Task details -> In the records below, write out the lines starting at the one that contains "Where should I" and ending at the one that contains "Looking at the screenshot, I should click(36, 10).", and swap "Title" for "Author" without changing anything else. Leave the pictures out of your answer.

Dataset ->
— begin —
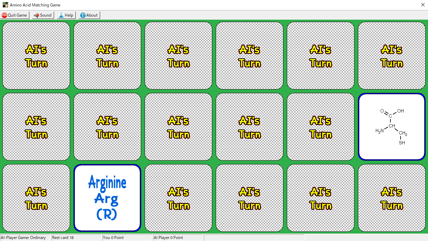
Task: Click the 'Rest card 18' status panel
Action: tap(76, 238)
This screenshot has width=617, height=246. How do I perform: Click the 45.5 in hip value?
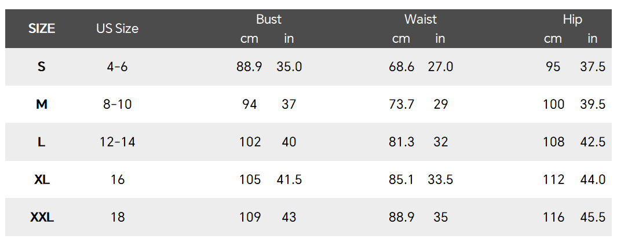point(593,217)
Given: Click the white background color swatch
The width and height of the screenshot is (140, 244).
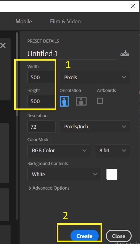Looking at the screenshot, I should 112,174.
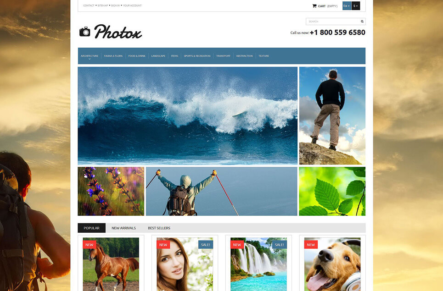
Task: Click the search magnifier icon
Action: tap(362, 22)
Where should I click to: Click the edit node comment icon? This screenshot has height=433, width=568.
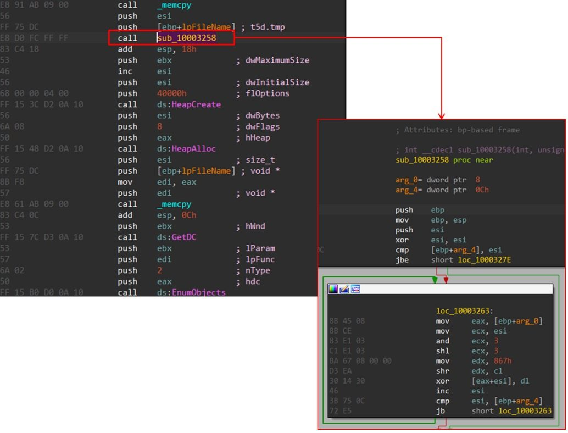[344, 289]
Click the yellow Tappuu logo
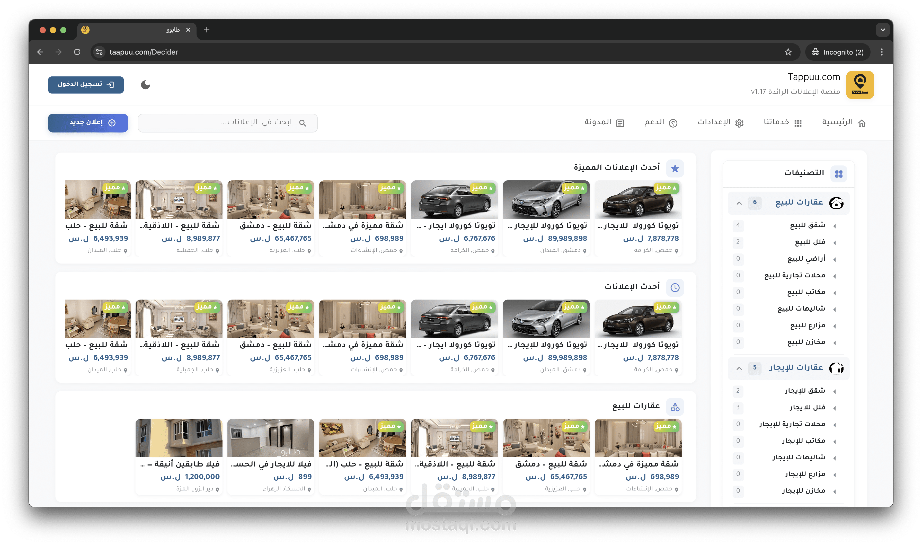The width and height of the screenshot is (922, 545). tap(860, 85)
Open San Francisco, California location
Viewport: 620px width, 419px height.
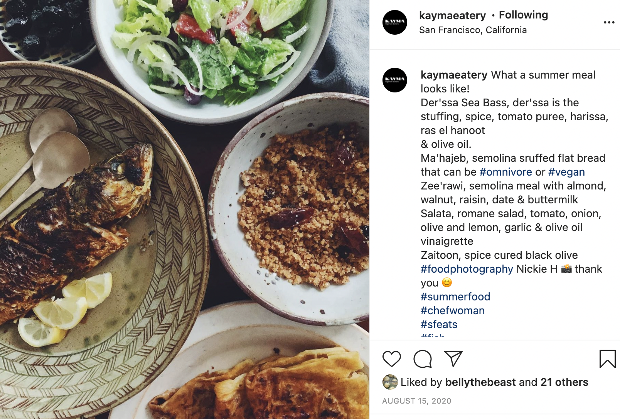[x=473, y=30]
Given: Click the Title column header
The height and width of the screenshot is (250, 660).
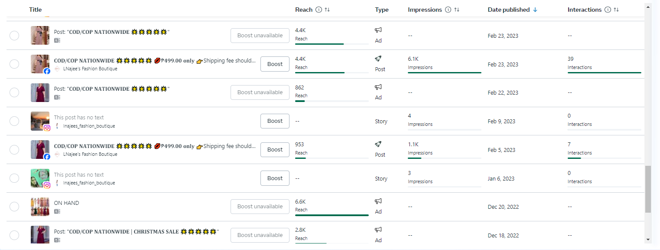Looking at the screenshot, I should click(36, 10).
— end —
— begin —
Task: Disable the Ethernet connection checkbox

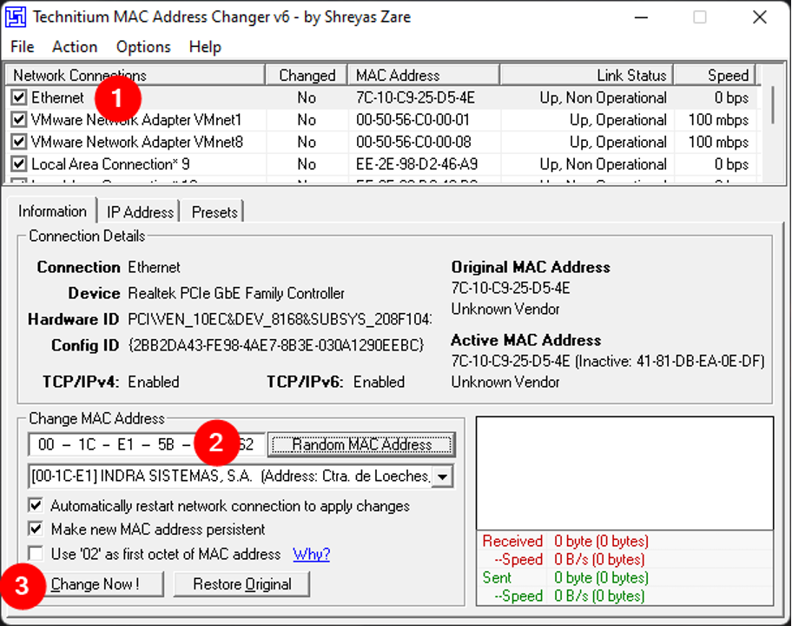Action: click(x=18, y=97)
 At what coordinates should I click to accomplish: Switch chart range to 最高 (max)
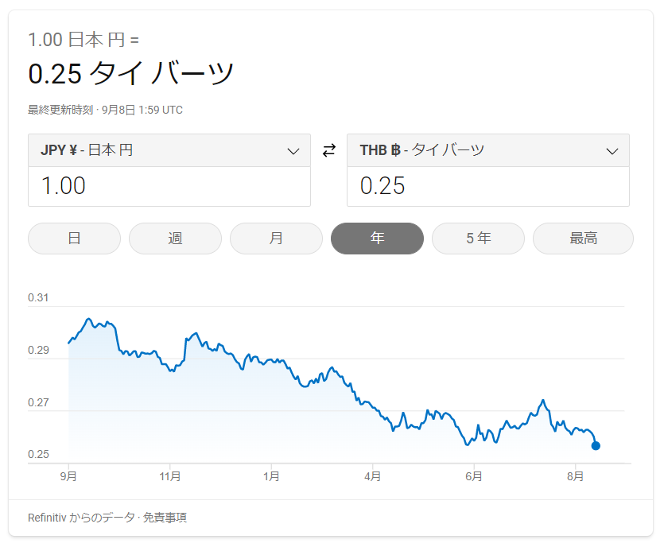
— end —
Answer to this task ->
Where should I click to: Click the edit node comment icon? This screenshot has height=433, width=568.
[344, 289]
Click the yellow Tappuu logo
The width and height of the screenshot is (922, 545). tap(860, 85)
Open San Francisco, California location
Viewport: 620px width, 419px height.
[x=473, y=30]
Given: Click the Author column header
The height and width of the screenshot is (250, 660).
Looking at the screenshot, I should click(36, 10).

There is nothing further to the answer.